El olor de los claveles
Un cuento de Alejandra Costamagna
Viernes 30 de abril de 2021
Tomamos uno de los relatos de la edición argentina de Imposible salir de la tierra, de la escritora chilena, gentileza de Aniosluz Editora.
Por Alejandra Costamagna. Foto de Gonzalo Donoso.
Tenía cerca de veinte años, pero no aparentaba más de dieciséis. A Gómez, de buenas a primeras, no le pareció linda. Véanla: una cicatriz en el mentón, los pómulos hundidos como calavera, el pelo negro colgando desparejo, la mirada perdida, como de alguien con miopía pero sin anteojos, y un cuerpo chiquito, de aspecto anoréxico. Gómez la conoció —la vio, más bien, aquel único día— de manera casual. Él manejaba su escarabajo por la Alameda, cerca de Plaza Italia, cuando la niña se atravesó con su bicicleta. Si el hombre no pega un frenazo, la aplasta ahí mismo. No está claro si fue la bocina del escarabajo o el patinazo de las ruedas contra el pavimento o el alboroto natural de la ciudad a las siete y media de la tarde, pero de pronto la escena se volvió ensordecedora. La niña reaccionó con agilidad y desvió la bicicleta hacia un costado. Ahí se paró, temblorosa, jadeando como un perro. Gómez apagó el motor y se estacionó unos metros más allá.

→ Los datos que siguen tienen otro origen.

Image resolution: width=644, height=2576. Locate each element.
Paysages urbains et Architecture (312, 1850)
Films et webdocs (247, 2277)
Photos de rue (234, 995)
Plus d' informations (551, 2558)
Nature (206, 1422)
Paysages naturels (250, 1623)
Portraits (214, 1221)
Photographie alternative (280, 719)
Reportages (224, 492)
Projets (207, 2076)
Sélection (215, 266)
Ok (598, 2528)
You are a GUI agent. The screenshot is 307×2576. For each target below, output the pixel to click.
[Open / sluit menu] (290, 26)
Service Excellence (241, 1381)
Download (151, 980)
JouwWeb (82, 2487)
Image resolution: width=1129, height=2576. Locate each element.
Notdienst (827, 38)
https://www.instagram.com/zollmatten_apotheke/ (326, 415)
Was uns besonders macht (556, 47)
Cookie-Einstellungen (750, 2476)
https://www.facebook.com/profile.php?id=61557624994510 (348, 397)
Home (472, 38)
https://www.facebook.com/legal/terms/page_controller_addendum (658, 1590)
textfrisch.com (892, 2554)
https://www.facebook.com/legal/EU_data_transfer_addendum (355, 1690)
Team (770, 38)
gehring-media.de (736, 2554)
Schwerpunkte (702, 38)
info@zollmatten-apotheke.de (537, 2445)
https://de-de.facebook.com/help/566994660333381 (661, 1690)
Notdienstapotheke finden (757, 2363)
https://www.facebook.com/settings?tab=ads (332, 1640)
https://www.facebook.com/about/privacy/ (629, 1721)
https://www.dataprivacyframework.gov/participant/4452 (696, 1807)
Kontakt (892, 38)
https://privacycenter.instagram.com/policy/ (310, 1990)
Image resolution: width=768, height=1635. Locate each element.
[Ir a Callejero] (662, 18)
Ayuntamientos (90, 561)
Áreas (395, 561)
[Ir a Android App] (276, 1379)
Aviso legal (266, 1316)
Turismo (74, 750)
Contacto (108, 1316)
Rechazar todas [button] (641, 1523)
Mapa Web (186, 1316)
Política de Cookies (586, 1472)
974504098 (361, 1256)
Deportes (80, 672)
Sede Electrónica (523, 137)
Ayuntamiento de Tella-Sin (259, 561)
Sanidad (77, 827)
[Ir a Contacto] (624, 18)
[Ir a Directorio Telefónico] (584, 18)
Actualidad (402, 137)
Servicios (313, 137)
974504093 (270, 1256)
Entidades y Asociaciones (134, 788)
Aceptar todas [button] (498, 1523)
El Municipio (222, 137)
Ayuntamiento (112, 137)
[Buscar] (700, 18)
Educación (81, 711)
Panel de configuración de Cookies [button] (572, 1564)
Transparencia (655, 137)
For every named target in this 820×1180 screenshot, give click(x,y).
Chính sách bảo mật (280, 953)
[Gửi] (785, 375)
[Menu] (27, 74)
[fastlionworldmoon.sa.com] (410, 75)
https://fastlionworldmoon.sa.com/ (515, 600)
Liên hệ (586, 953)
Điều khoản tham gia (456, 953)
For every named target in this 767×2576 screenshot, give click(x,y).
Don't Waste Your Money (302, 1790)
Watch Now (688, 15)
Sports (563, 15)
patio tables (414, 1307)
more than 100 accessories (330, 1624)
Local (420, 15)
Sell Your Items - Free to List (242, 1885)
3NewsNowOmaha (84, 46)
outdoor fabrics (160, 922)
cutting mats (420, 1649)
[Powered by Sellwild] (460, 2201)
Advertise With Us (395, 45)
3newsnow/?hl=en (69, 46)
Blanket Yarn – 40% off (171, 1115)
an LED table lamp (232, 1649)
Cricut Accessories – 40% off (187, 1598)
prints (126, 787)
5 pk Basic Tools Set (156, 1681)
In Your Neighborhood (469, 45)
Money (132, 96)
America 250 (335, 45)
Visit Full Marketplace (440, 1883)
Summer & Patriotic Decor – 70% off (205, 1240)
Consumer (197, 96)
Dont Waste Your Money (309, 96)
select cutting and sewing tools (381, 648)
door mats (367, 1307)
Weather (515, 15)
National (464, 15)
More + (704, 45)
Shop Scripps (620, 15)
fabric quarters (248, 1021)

«¡Puto!», la escuchó gritar mientras se bajaba del auto. Caminó hasta la bicicleta y le aclaró que él no era ningún puto.
—¡Bruto! Le dije bruto, no puto —precisó la niña, con el mismo tono rabioso.
—Ah —estuvo a punto de reír, pero se contuvo—. Admita que usted también fue bastante bruta. Casi se tiró debajo de las ruedas, ¿no se dio cuenta?
—Bruto, bruto… —lo interrumpió ella, mirándolo con ojos de rabia.
Estaba aturdida, enajenada. Él comprendió que apenas escuchaba sus palabras.
—¿Quiere tomar un café? ¿Quiere comer algo? —exageró su amabilidad.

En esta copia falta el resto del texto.